2. **Wait for the server** to be ready at `http://localhost:2024`

3. **Run this notebook** - it connects to the same agent as LangSmith Studio

### Why This Architecture?

When you run `langgraph dev`, LangGraph connects to LangSmith's cloud infrastructure.
This means:
- Agent state persists across sessions
- No local PostgreSQL database required
- Same agent instance as LangSmith Studio

## Setup

In [None]:
# Ensure scratchpad folders exist and are empty
from pathlib import Path
import shutil

scratchpad = Path("../scratchpad")
for folder in ["data", "images", "notes", "plots", "reports"]:
    path = scratchpad / folder
    if path.exists():
        shutil.rmtree(path)
    path.mkdir(parents=True)
    
print("Scratchpad folders ready (data, images, notes, plots, reports)")

In [None]:

from langgraph_sdk import get_sync_client
from dotenv import load_dotenv

load_dotenv()

# Connect to local LangGraph server (must have `langgraph dev` running)
LANGGRAPH_URL = "http://localhost:2024"

try:
    client = get_sync_client(url=LANGGRAPH_URL)
    assistants = client.assistants.search(limit=10)
    if not assistants:
        raise RuntimeError("No assistants registered. Run `langgraph dev` from the deep-agent/ directory and try again.")

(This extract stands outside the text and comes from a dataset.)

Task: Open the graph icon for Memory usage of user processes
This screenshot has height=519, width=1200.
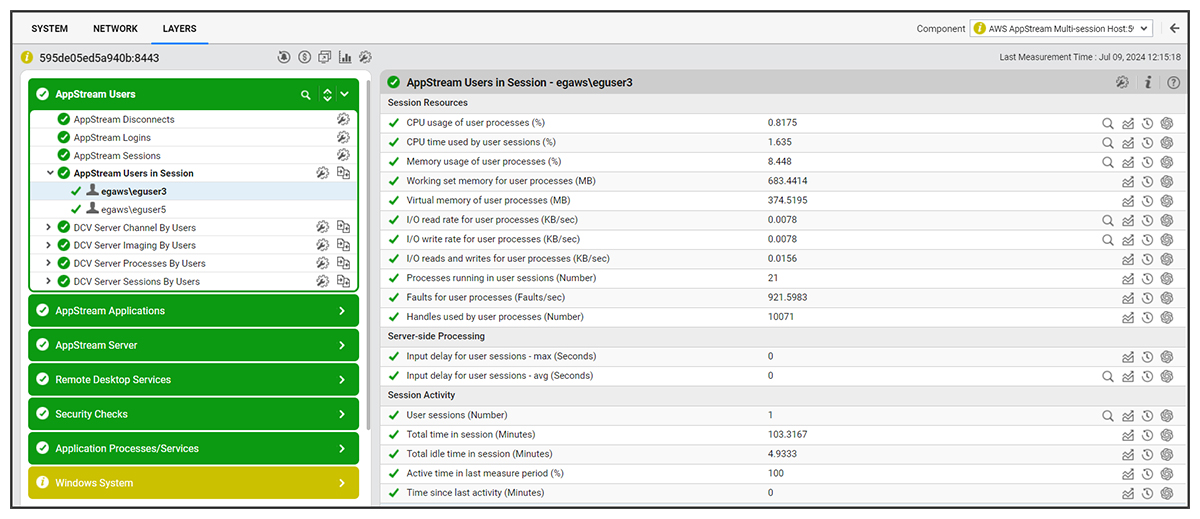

    ASSISTANT_ID = assistants[0]["assistant_id"]

    print(f"Connected to LangGraph server at {LANGGRAPH_URL}")
    print("Available assistants:")
    for a in assistants:
        marker = " (selected)" if a["assistant_id"] == ASSISTANT_ID else ""
        print(f"  - {a['assistant_id']}: {a.get('name', 'unnamed')}{marker}")
    print(f"Using assistant_id: {ASSISTANT_ID}")
except Exception as e:
    print(f"Could not connect to LangGraph server at {LANGGRAPH_URL}")
    print(f"Error: {e}")
    print("Make sure to run 'langgraph dev' from the deep-agent/ directory first.")
    raise SystemExit(1)


## Helper Function to Test the Agent

In [None]:
import time
from IPython.display import display, Markdown


def truncate(text, limit=2000):
    return text[:limit] + "\n..." if len(text) > limit else text


def test_analysis_agent(message: str, thread_id: str = None):
    """Run the analysis agent via LangGraph SDK and display all intermediate steps."""
    thread_id = thread_id or f"test-{int(time.time())}"

    try:
        client.threads.get(thread_id)
    except Exception:
        client.threads.create(thread_id=thread_id)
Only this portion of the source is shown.